- Dataset rows -
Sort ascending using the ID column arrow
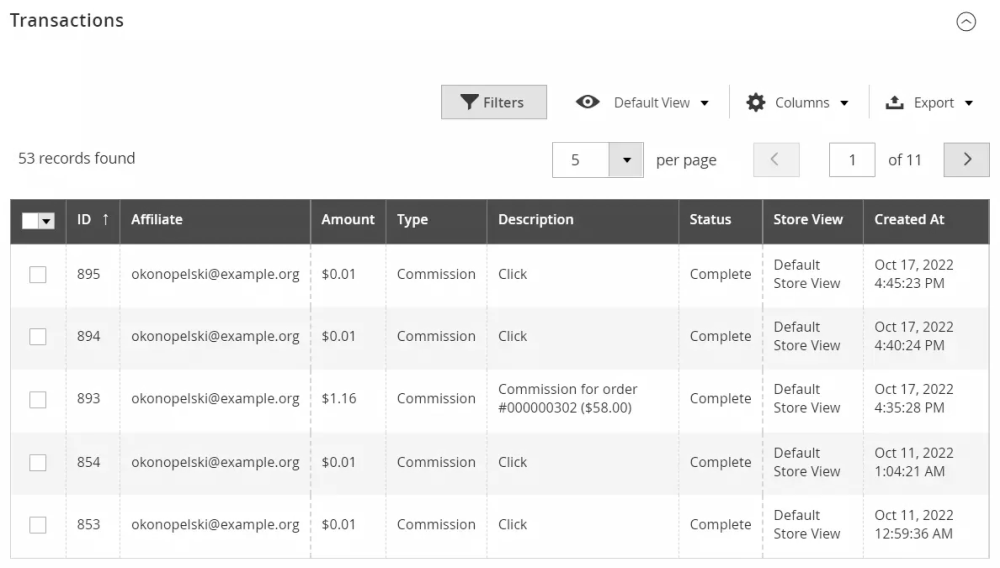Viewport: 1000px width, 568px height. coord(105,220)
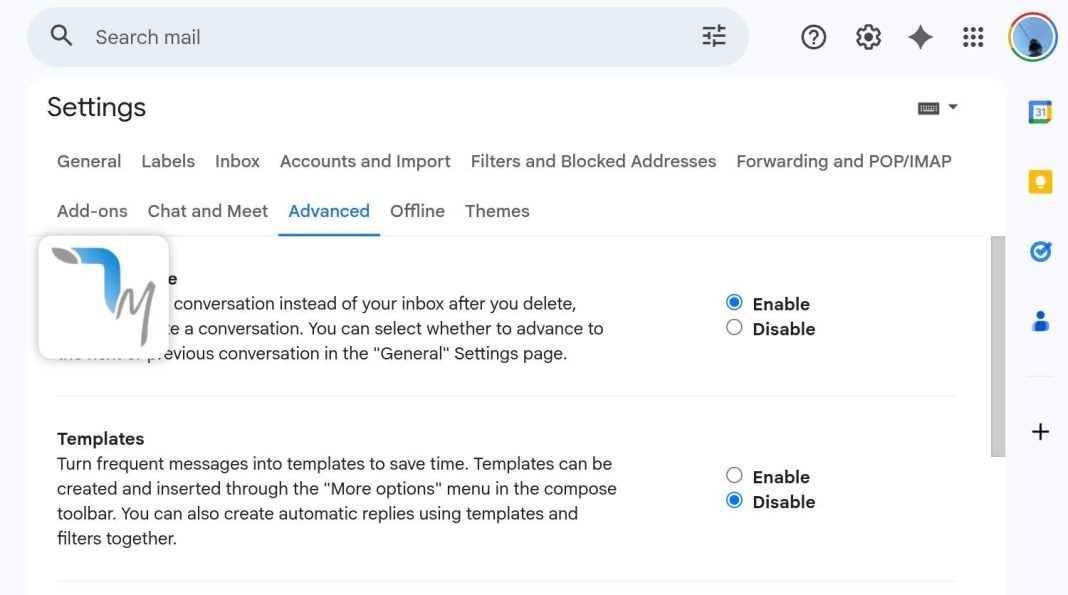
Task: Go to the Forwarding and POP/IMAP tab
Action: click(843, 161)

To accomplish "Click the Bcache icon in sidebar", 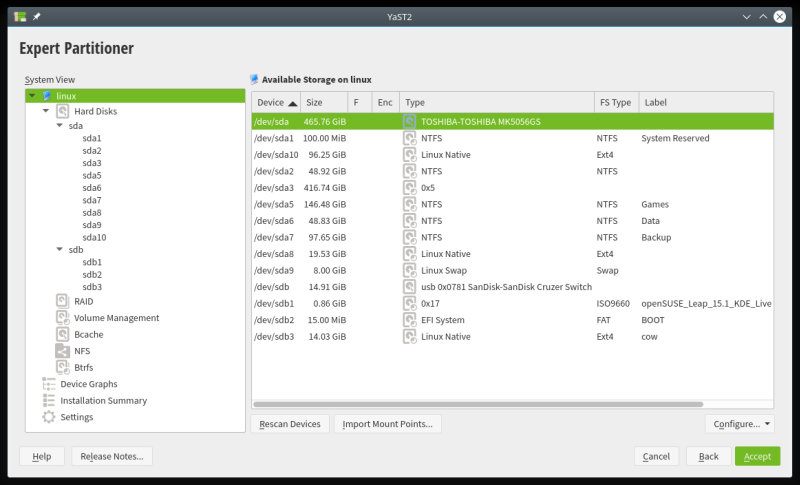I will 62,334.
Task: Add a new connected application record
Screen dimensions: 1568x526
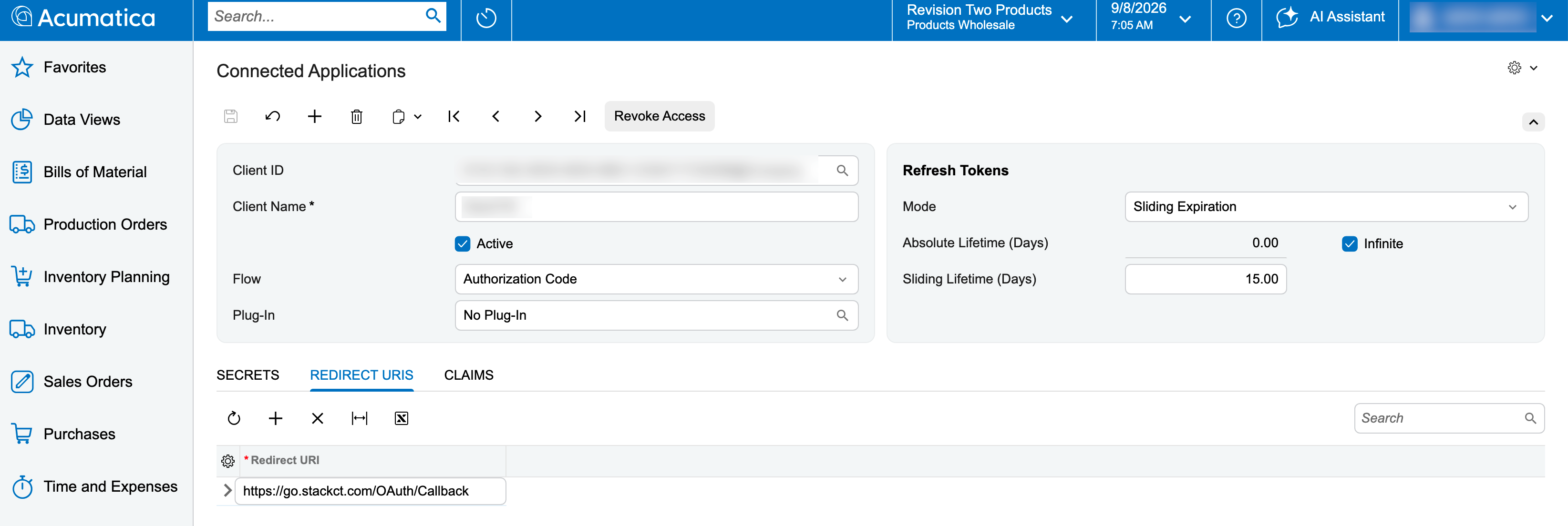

- Requirement -
Locate each line in the material above that contains the word "Task" and copy those lines.

- Result below -
Task: Go to the Forwarding and POP/IMAP tab
Task: Add a new connected application record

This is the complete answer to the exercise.